YOUR INSTRUCTIONS:
In the items below, replace every occurrence of "computer-use agent" with "screen-control agent". Leave the rest of the text unchanged.

--- INPUT DATA ---

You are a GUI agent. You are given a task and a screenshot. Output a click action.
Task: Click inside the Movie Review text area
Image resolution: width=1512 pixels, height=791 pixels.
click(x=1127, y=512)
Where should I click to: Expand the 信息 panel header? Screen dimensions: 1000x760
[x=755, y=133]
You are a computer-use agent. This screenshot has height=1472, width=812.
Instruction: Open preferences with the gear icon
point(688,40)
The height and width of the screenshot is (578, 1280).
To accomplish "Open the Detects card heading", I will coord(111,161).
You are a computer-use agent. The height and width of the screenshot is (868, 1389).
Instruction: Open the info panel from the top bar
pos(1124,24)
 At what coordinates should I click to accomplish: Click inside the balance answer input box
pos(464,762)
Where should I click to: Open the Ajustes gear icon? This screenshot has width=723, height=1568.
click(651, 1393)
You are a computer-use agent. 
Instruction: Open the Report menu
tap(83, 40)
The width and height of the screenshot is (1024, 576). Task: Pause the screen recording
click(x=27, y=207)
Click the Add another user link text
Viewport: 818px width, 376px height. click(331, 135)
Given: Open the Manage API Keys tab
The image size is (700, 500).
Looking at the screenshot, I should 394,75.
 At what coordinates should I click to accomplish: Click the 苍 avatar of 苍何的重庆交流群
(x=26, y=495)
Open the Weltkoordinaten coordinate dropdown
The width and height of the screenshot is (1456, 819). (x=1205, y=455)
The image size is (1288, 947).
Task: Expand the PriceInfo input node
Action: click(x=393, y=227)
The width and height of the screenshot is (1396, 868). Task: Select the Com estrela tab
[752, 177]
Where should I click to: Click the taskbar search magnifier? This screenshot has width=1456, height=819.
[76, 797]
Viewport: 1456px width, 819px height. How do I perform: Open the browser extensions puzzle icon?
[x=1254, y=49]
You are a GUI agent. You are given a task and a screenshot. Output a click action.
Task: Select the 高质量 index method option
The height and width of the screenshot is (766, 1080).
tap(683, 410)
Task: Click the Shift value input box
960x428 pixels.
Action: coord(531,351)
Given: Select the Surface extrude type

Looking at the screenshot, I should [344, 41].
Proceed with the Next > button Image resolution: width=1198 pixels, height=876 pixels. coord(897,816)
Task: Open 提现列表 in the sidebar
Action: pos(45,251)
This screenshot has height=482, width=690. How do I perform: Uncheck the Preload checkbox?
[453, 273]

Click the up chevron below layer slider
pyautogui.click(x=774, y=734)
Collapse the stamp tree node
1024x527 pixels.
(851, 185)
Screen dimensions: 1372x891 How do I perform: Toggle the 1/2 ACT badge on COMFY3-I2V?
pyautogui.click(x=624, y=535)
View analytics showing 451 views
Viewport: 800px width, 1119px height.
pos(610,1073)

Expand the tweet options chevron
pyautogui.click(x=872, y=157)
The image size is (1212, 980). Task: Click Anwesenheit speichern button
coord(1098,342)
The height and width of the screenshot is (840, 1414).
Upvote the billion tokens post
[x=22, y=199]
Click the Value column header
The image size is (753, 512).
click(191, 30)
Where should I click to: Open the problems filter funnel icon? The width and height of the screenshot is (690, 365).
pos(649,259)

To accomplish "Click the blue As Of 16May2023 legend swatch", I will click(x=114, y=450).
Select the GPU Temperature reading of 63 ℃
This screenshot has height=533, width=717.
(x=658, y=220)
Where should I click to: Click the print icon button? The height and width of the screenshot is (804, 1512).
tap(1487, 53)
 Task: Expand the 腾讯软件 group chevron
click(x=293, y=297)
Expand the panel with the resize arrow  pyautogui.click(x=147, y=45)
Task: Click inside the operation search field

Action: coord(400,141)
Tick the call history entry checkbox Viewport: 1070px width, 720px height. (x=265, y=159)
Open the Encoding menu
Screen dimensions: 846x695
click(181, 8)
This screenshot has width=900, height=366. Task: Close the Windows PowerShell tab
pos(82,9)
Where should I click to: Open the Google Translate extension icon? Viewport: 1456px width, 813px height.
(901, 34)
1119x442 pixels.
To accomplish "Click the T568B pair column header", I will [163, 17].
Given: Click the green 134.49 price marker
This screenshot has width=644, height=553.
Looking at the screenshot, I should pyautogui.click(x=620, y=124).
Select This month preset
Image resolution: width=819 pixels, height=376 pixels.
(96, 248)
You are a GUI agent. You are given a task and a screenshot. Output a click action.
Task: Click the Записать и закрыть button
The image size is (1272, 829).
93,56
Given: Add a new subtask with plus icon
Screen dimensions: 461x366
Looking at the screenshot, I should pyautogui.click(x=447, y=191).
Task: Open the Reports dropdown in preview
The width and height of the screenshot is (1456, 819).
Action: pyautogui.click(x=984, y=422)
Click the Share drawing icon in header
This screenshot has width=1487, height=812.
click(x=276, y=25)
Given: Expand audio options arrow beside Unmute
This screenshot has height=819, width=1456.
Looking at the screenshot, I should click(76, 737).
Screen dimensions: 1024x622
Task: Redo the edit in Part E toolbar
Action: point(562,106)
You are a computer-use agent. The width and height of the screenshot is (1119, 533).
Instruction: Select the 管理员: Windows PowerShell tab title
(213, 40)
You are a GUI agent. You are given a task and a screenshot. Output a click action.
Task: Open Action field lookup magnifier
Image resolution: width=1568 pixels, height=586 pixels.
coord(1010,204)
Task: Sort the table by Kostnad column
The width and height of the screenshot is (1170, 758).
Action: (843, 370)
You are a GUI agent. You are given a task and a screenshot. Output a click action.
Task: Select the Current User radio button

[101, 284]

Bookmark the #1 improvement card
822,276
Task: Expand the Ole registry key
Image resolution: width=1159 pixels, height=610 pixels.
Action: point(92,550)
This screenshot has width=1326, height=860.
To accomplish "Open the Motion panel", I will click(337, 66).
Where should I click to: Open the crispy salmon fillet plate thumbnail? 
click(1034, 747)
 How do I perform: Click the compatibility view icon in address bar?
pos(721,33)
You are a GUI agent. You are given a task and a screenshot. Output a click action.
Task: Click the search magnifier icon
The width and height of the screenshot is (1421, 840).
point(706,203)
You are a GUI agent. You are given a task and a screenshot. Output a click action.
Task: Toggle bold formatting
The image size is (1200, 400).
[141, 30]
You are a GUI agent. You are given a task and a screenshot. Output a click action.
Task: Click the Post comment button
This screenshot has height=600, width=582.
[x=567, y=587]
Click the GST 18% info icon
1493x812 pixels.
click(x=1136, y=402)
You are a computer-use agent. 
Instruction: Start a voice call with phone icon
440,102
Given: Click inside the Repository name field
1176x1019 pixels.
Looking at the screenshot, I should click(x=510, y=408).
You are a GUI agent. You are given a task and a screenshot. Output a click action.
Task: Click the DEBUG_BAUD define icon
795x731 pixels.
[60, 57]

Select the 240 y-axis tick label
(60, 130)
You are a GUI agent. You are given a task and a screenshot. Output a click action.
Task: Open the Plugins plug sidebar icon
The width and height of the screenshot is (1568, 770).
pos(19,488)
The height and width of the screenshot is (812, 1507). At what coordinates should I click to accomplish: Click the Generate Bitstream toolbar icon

---

TASK OUTPUT:
You are a GUI agent. You are given a task and a screenshot. Output a click action.
Task: Click inside the Movie Review text area
Image resolution: width=1512 pixels, height=791 pixels.
click(x=1127, y=512)
Where should I click to: Expand the 信息 panel header? Screen dimensions: 1000x760
[x=755, y=133]
You are a screen-control agent. This screenshot has height=1472, width=812.
Instruction: Open preferences with the gear icon
point(688,40)
The height and width of the screenshot is (578, 1280).
To accomplish "Open the Detects card heading", I will coord(111,161).
You are a screen-control agent. The height and width of the screenshot is (868, 1389).
Instruction: Open the info panel from the top bar
pos(1124,24)
 At what coordinates should I click to accomplish: Click inside the balance answer input box
pos(464,762)
Where should I click to: Open the Ajustes gear icon? This screenshot has width=723, height=1568.
click(651, 1393)
You are a screen-control agent. 
Instruction: Open the Report menu
tap(83, 40)
The width and height of the screenshot is (1024, 576). Task: Pause the screen recording
click(x=27, y=207)
Click the Add another user link text
Viewport: 818px width, 376px height. click(331, 135)
Given: Open the Manage API Keys tab
The image size is (700, 500).
Looking at the screenshot, I should 394,75.
 At what coordinates should I click to accomplish: Click the 苍 avatar of 苍何的重庆交流群
(x=26, y=495)
Open the Weltkoordinaten coordinate dropdown
The width and height of the screenshot is (1456, 819). (x=1205, y=455)
The image size is (1288, 947).
Task: Expand the PriceInfo input node
Action: click(x=393, y=227)
The width and height of the screenshot is (1396, 868). Task: Select the Com estrela tab
[752, 177]
Where should I click to: Click the taskbar search magnifier? This screenshot has width=1456, height=819.
[76, 797]
Viewport: 1456px width, 819px height. How do I perform: Open the browser extensions puzzle icon?
[x=1254, y=49]
You are a GUI agent. You are given a task and a screenshot. Output a click action.
Task: Select the 高质量 index method option
The height and width of the screenshot is (766, 1080).
tap(683, 410)
Task: Click the Shift value input box
960x428 pixels.
Action: coord(531,351)
Given: Select the Surface extrude type

Looking at the screenshot, I should [344, 41].
Proceed with the Next > button Image resolution: width=1198 pixels, height=876 pixels. coord(897,816)
Task: Open 提现列表 in the sidebar
Action: pos(45,251)
This screenshot has height=482, width=690. How do I perform: Uncheck the Preload checkbox?
[453, 273]

Click the up chevron below layer slider
pyautogui.click(x=774, y=734)
Collapse the stamp tree node
1024x527 pixels.
(851, 185)
Screen dimensions: 1372x891 How do I perform: Toggle the 1/2 ACT badge on COMFY3-I2V?
pyautogui.click(x=624, y=535)
View analytics showing 451 views
Viewport: 800px width, 1119px height.
pos(610,1073)

Expand the tweet options chevron
pyautogui.click(x=872, y=157)
The image size is (1212, 980). Task: Click Anwesenheit speichern button
coord(1098,342)
The height and width of the screenshot is (840, 1414).
Upvote the billion tokens post
[x=22, y=199]
Click the Value column header
The image size is (753, 512).
click(191, 30)
Where should I click to: Open the problems filter funnel icon? The width and height of the screenshot is (690, 365).
pos(649,259)

To accomplish "Click the blue As Of 16May2023 legend swatch", I will click(x=114, y=450).
Select the GPU Temperature reading of 63 ℃
This screenshot has height=533, width=717.
(x=658, y=220)
Where should I click to: Click the print icon button? The height and width of the screenshot is (804, 1512).
tap(1487, 53)
 Task: Expand the 腾讯软件 group chevron
click(x=293, y=297)
Expand the panel with the resize arrow  pyautogui.click(x=147, y=45)
Task: Click inside the operation search field

Action: coord(400,141)
Tick the call history entry checkbox Viewport: 1070px width, 720px height. (x=265, y=159)
Open the Encoding menu
Screen dimensions: 846x695
click(181, 8)
This screenshot has width=900, height=366. Task: Close the Windows PowerShell tab
pos(82,9)
Where should I click to: Open the Google Translate extension icon? Viewport: 1456px width, 813px height.
(901, 34)
1119x442 pixels.
To accomplish "Click the T568B pair column header", I will [163, 17].
Given: Click the green 134.49 price marker
This screenshot has width=644, height=553.
Looking at the screenshot, I should pyautogui.click(x=620, y=124).
Select This month preset
Image resolution: width=819 pixels, height=376 pixels.
(96, 248)
You are a GUI agent. You are given a task and a screenshot. Output a click action.
Task: Click the Записать и закрыть button
The image size is (1272, 829).
93,56
Given: Add a new subtask with plus icon
Screen dimensions: 461x366
Looking at the screenshot, I should pyautogui.click(x=447, y=191).
Task: Open the Reports dropdown in preview
The width and height of the screenshot is (1456, 819).
Action: pyautogui.click(x=984, y=422)
Click the Share drawing icon in header
This screenshot has width=1487, height=812.
click(x=276, y=25)
Given: Expand audio options arrow beside Unmute
This screenshot has height=819, width=1456.
Looking at the screenshot, I should click(76, 737).
Screen dimensions: 1024x622
Task: Redo the edit in Part E toolbar
Action: point(562,106)
You are a screen-control agent. The width and height of the screenshot is (1119, 533).
Instruction: Select the 管理员: Windows PowerShell tab title
(213, 40)
You are a GUI agent. You are given a task and a screenshot. Output a click action.
Task: Open Action field lookup magnifier
Image resolution: width=1568 pixels, height=586 pixels.
coord(1010,204)
Task: Sort the table by Kostnad column
The width and height of the screenshot is (1170, 758).
Action: (843, 370)
You are a GUI agent. You are given a task and a screenshot. Output a click action.
Task: Select the Current User radio button

[101, 284]

Bookmark the #1 improvement card
822,276
Task: Expand the Ole registry key
Image resolution: width=1159 pixels, height=610 pixels.
Action: point(92,550)
This screenshot has width=1326, height=860.
To accomplish "Open the Motion panel", I will click(337, 66).
Where should I click to: Open the crispy salmon fillet plate thumbnail? 
click(1034, 747)
 How do I perform: Click the compatibility view icon in address bar?
pos(721,33)
You are a GUI agent. You are given a task and a screenshot. Output a click action.
Task: Click the search magnifier icon
The width and height of the screenshot is (1421, 840).
point(706,203)
You are a GUI agent. You are given a task and a screenshot. Output a click action.
Task: Toggle bold formatting
The image size is (1200, 400).
[141, 30]
You are a GUI agent. You are given a task and a screenshot. Output a click action.
Task: Click the Post comment button
This screenshot has height=600, width=582.
[x=567, y=587]
Click the GST 18% info icon
1493x812 pixels.
click(x=1136, y=402)
You are a screen-control agent. 
Instruction: Start a voice call with phone icon
440,102
Given: Click inside the Repository name field
1176x1019 pixels.
Looking at the screenshot, I should click(x=510, y=408).
You are a GUI agent. You are given a task and a screenshot. Output a click action.
Task: Click the DEBUG_BAUD define icon
795x731 pixels.
[60, 57]

Select the 240 y-axis tick label
(60, 130)
You are a GUI agent. You are given a task and a screenshot. Output a click action.
Task: Open the Plugins plug sidebar icon
The width and height of the screenshot is (1568, 770).
pos(19,488)
The height and width of the screenshot is (812, 1507). At what coordinates should I click to accomplish: Click the Generate Bitstream toolbar icon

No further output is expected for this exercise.